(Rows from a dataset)

=======

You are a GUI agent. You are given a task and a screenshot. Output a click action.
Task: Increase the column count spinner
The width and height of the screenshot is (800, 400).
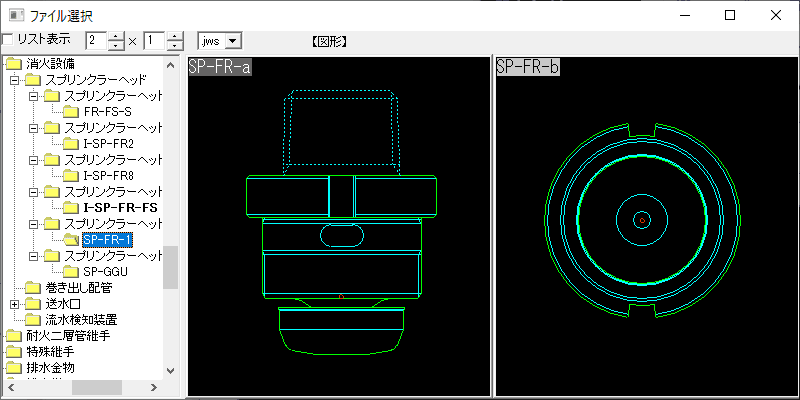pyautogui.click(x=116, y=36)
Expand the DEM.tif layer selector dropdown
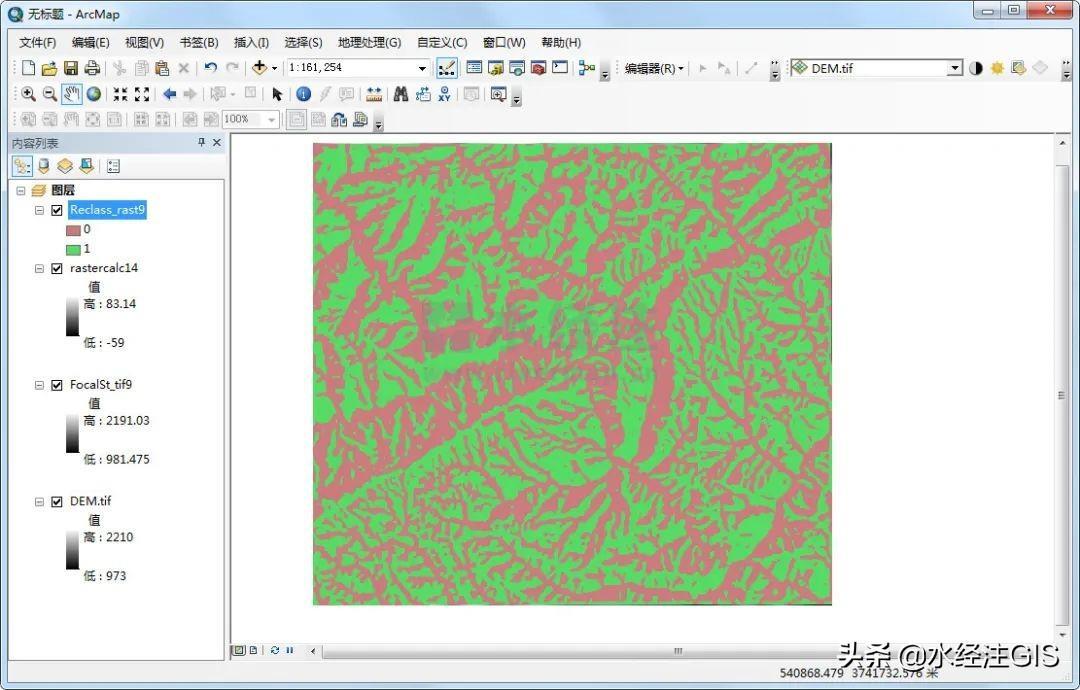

=======

● **Stated problem**:
Copy the lines above word for word, leaving out the pictures.

● **Correct answer**:
You are a GUI agent. You are given a task and a screenshot. Output a click action.
Task: Increase the column count spinner
The width and height of the screenshot is (800, 400).
pyautogui.click(x=116, y=36)
Expand the DEM.tif layer selector dropdown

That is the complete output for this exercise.